At the recently held Hawaii Peoples Congress issues with regards to the “accountability of elected officials” was a hot topic of discussion.
The matter of the Maui County Council flaunting the Sunshine Law was discussed.
Also discussed at length was how committees in both the House and the Senate often diminished, ignored or actively blocked the publics participation in the law making process. The “Conference Committee” process and the lack of adequate notice for committee hearings were two of the reoccurring themes.
This conversation led to a close review of the state constitution which appears to indicate both the State House and the State Senate are in violation on a regular basis.
What do you think?
Hawaii State Constitution
Article III – The Legislature
Organization, Discipline, Rules and Procedure
“Every meeting of a committee in either house or of a committee comprised of a member or members of both houses held for the purpose of making decision on matters referred to the committee shall be open to the public.”
Given the above requirement it would seem that both the State House and Senate regularly violates the Hawaii State Constitution.

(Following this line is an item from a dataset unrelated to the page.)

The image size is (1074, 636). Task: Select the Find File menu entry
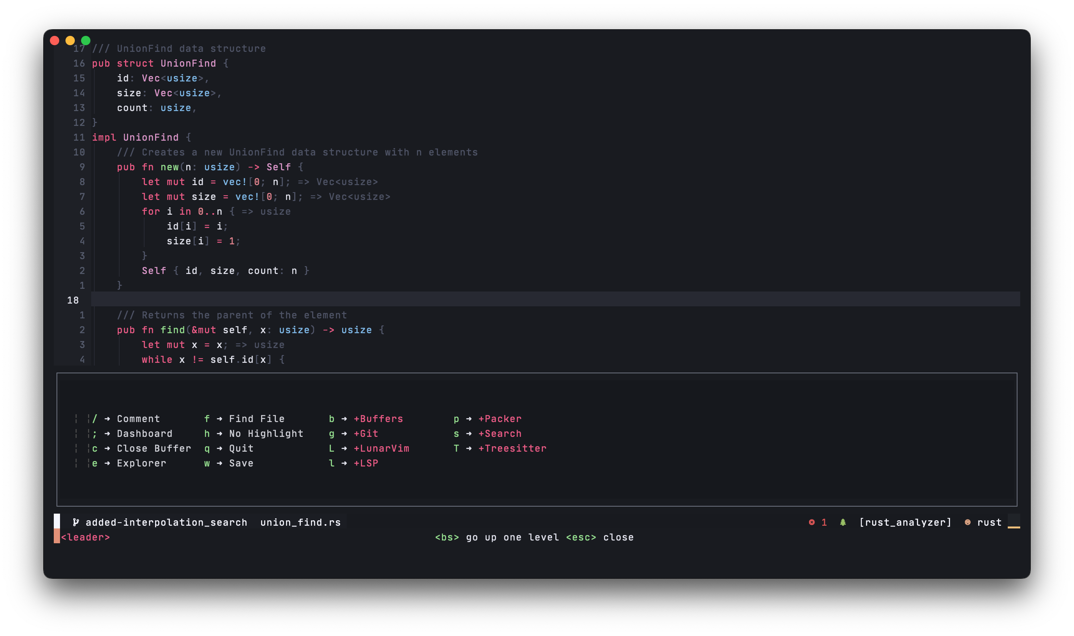coord(256,419)
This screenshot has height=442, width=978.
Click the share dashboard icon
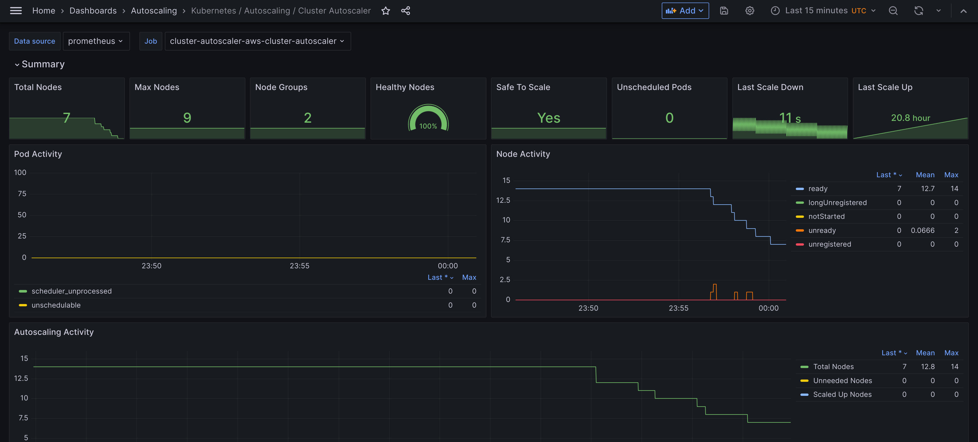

It is common practice that House and Senate Conference Committee members regularly meet in private “for the purpose of making decision on matters referred to the committee”. They meet in private, negotiate in private and agree on the outcomes in private, emerging from the closed private meetings to announce the outcome and then formally vote at the public meeting. This practice seems obviously to violate the Hawaii State Constitution.
It is also far too common a practice for the various committees of the legislature to provide less than 24 hours notice of a committee meeting. Sometimes less than one hour of public notice is provided. The State Constitution states that a committee meeting held for the purpose of making a decision…”shall be open to the public”. It would seem that a meeting held where it is physically impossible for the public to attend due to basic logistics (time to drive or fly to the meeting once notice is received) also violates the Hawaii State Constitution.
I welcome input from readers (and lawyers) on this. Are there any budding young law school students or aspiring public interest lawyers that want to engage this issue?